How To Setup Two or More Routers Together (Port Forwarding & Port Triggering)

One of the most common issues people encounter is when they have more than one router hooked up. Sometimes people don't realize their modem is also a router (Such as DSL) and other times people hook up an extra router to use things their router/modem doesn't have, such as wireless.

So now with 2 or more routers hooked up people start to realize port forwarding & port triggering isn't working. This is because they are only setting up the port forwarding or triggering in one router, which is what they should be doing! Now let me explain, no one wants to setup port forwarding & triggering rules in two or more routers, they should only need to do it in one, making things simple. But you may ask "If I have more than one router how can I keep it simple?" The answer: DMZ

First off DMZ is supported by nearly every router/modem out there. What DMZ does is allow you to tell the router to forward all incoming connections to a single IP address. So in this case we will setup DMZ in the first router to point to the second router. Now all incoming connections are sent to the 2nd router and thus your port forwarding & triggering will work again.

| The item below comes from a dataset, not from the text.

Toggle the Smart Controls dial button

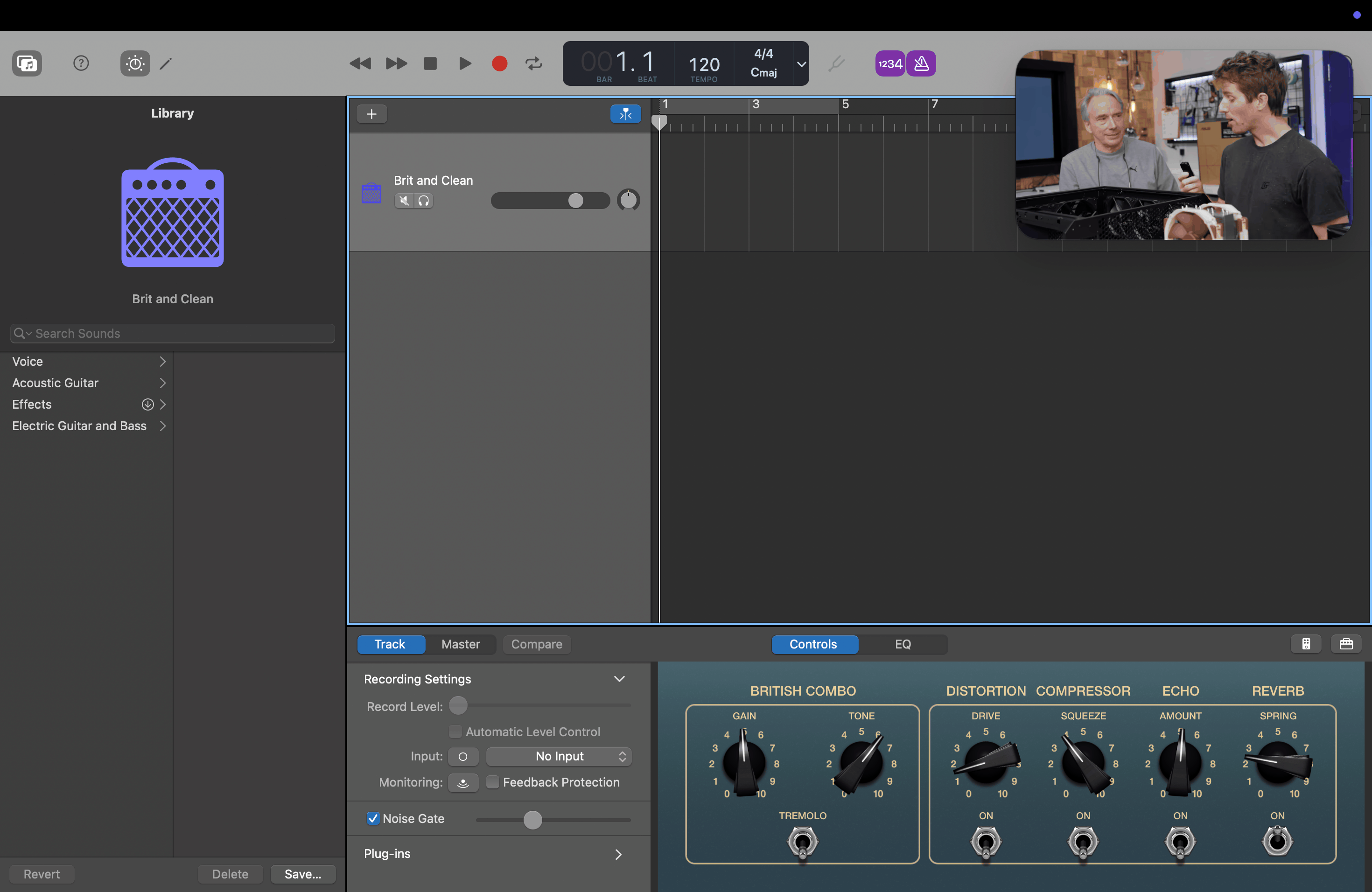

So here is a quick example. I log into router 1 and go to the DMZ settings and put the WAN IP address of the 2nd router there. Now router 1 is out of the way for port forwarding and triggering as all incoming connections are now being forwarded to router 2. Now in router 2 I can setup my port forwarding & triggering rules just like normal.

So here is a quick step by step.
Step 1. Login into your Router
Step 2. Find the status page that shows the WAN/Internet IP address and write it down. (The Gateway IP will be the IP needed to log into the first router/modem.)
Step 3. Log into the first router/modem now.
Step 4. Find the DMZ page
Step 5. Enter the IP you wrote down into the DMZ page and enable DMZ.
Step 6. Save and your done.

Quick Tip: You should setup a static WAN IP address for router 2. If you leave it on DHCP the IP could change thus breaking the DMZ and of course breaking the port forwarding & triggering. This doesn't happen very often, but it is always a possibility.